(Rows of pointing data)
↓↓↓
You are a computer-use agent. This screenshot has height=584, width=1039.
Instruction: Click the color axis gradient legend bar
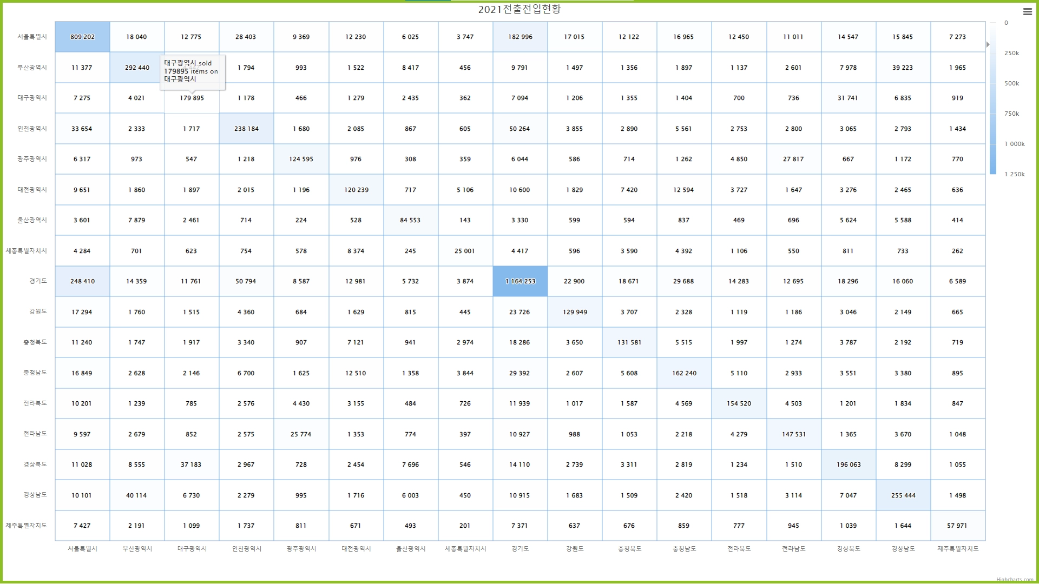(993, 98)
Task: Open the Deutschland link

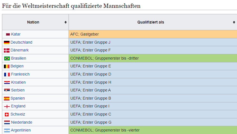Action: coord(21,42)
↑↑↑
Do this
Rewrite every row above, keeping all of its wording, but multiply each coordinate in the answers by 2.6 and round it to a whole number, with halves rounded up. Change no other number, and leave the pictures out of your version.

Task response
You are a computer-use agent. This screenshot has height=584, width=1039.
Instruction: Click the color axis gradient legend bar
(2582, 255)
Task: Open the Deutschland link

Action: coord(55,109)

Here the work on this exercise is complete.